When we are delivering our Business Strategy course – specifically aimed at SMEs and startups – we talk a lot about strategy. What it is, how it works, and what to expect.

We talk about it as a process conisisting of:

  • Where am I now?
  • Where do I want to be?
  • How will I get there?
  • How will I know I am there?

Which is a relatively simple structure.

If I told you that you had to be at my house by 7 o’clock this evening, you’d need to know what my address is, where you are or will be in relation to it, and what the route to get there is. Strategy, whether finance strategy, marketing strategy. engineering strategy, or every other strategy, is the same.

  • Where am I now?
  • Where do I want to be?
  • How will I get there?
  • How will I know I am there?

Some explanations illustrate this as a set of steps and you take it one easy step at a time. In over 30 years of business, we have never found it to be like that. Business is far more chaotic. It is never, ever a set of easy steps.

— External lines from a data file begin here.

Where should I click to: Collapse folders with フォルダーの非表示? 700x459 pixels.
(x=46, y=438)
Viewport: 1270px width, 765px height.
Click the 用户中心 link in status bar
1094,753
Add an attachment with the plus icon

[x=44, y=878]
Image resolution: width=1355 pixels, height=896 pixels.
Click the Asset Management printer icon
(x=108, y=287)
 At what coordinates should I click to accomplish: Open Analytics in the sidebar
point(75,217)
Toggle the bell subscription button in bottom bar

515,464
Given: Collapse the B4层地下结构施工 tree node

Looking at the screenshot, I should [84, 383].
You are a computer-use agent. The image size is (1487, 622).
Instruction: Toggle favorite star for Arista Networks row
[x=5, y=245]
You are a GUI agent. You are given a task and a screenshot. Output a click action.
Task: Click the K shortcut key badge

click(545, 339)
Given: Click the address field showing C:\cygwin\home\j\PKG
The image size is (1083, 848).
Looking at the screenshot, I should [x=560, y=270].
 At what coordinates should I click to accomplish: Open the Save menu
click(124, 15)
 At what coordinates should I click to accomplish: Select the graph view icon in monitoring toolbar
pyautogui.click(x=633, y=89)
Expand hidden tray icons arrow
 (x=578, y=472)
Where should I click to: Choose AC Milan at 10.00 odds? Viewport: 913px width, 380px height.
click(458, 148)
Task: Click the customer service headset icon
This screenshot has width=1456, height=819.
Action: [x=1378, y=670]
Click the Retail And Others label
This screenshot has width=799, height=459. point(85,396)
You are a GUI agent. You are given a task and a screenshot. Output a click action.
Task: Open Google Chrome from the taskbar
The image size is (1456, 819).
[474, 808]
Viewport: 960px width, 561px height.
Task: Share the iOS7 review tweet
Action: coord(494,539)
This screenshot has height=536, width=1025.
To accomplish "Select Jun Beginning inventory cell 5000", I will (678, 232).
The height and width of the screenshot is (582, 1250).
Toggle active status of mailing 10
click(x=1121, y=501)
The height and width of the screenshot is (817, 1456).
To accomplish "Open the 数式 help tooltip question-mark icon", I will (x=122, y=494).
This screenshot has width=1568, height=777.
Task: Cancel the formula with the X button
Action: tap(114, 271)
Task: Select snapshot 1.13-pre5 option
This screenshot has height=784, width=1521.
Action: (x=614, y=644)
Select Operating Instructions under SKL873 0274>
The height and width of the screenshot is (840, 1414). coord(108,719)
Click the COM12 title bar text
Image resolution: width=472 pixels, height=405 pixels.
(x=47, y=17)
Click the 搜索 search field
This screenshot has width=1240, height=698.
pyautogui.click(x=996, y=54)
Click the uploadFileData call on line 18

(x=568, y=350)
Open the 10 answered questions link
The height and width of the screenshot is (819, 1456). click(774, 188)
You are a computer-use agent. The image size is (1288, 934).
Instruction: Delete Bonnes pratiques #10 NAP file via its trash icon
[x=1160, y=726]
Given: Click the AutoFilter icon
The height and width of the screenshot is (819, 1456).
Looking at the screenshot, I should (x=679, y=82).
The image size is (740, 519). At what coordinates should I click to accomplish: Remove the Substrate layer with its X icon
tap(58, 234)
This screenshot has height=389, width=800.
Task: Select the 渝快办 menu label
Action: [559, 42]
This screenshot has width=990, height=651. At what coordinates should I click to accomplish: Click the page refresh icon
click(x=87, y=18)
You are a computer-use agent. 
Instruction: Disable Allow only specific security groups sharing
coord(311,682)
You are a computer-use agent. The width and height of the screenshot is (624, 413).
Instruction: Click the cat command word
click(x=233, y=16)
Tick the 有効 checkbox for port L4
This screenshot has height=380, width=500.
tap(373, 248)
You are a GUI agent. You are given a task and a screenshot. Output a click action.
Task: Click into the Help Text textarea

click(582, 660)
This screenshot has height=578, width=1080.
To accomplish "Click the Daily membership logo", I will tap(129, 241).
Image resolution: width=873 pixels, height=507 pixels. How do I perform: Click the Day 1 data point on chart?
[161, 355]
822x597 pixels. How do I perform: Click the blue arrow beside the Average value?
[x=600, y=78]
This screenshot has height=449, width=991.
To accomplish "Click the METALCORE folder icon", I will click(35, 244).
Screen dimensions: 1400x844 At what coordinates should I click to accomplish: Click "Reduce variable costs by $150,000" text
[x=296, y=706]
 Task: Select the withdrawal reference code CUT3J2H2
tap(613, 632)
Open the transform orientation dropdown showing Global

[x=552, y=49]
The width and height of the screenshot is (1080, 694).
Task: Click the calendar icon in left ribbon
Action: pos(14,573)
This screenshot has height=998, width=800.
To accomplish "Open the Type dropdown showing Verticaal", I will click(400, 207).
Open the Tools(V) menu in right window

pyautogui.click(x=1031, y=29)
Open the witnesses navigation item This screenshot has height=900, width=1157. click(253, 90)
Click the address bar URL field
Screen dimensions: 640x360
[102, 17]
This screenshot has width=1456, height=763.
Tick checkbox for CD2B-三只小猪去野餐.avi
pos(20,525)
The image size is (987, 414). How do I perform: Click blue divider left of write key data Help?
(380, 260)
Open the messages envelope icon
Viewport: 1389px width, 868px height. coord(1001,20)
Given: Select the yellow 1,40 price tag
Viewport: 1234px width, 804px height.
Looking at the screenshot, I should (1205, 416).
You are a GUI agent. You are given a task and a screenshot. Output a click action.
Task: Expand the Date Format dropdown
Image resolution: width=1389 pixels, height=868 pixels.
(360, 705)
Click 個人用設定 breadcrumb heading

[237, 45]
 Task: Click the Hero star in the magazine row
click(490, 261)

Nor is it a straight line.

Often, where you thought you were going is not where you’re actually going, and where you thought you were, you were not.

Sometimes you have to take two steps forwad to go one step back, and sometimes you have to wander around for a bit.

The purpose of any strategic approach, or any project planning, is to put pins in the ground, to fasten things in place, and as far as you can, to reduce the chaos.